━━━ Given records

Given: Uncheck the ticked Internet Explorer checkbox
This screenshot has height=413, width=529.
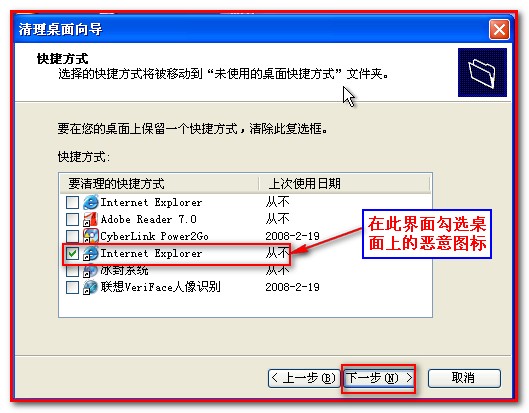Looking at the screenshot, I should (x=72, y=253).
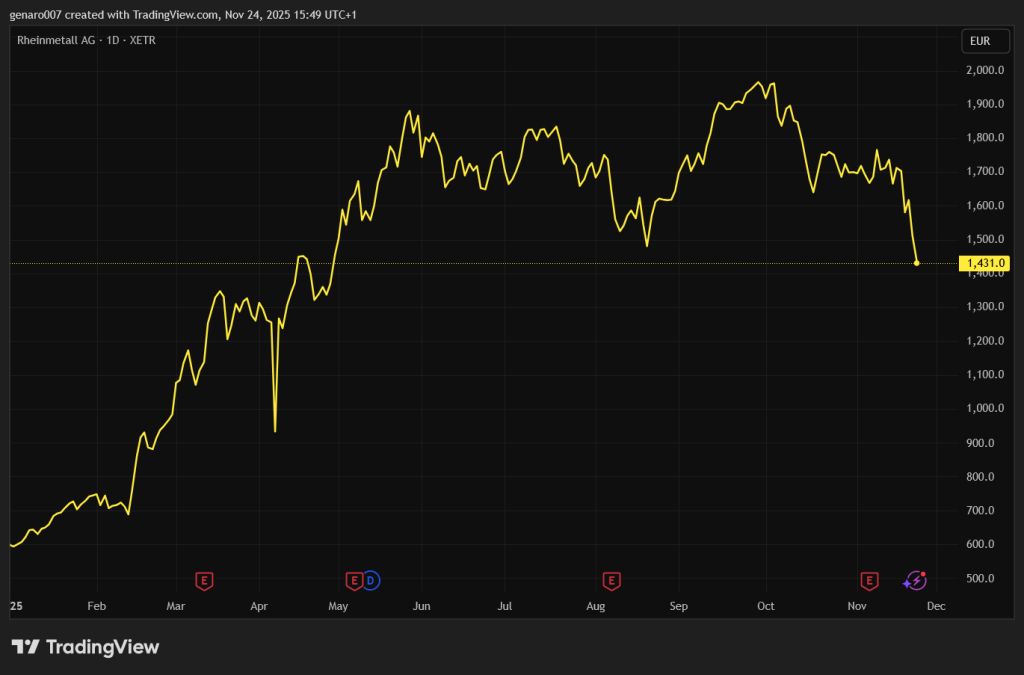Screen dimensions: 1024x675
Task: Open the purple lightning latest-updates icon
Action: (915, 580)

━━━━━━

◆ Problem details:
Print the records exactly and omit all pictures.

◆ Output:
Given: Uncheck the ticked Internet Explorer checkbox
This screenshot has height=413, width=529.
Looking at the screenshot, I should (x=72, y=253).
Screen dimensions: 1024x675
Task: Open the purple lightning latest-updates icon
Action: (915, 580)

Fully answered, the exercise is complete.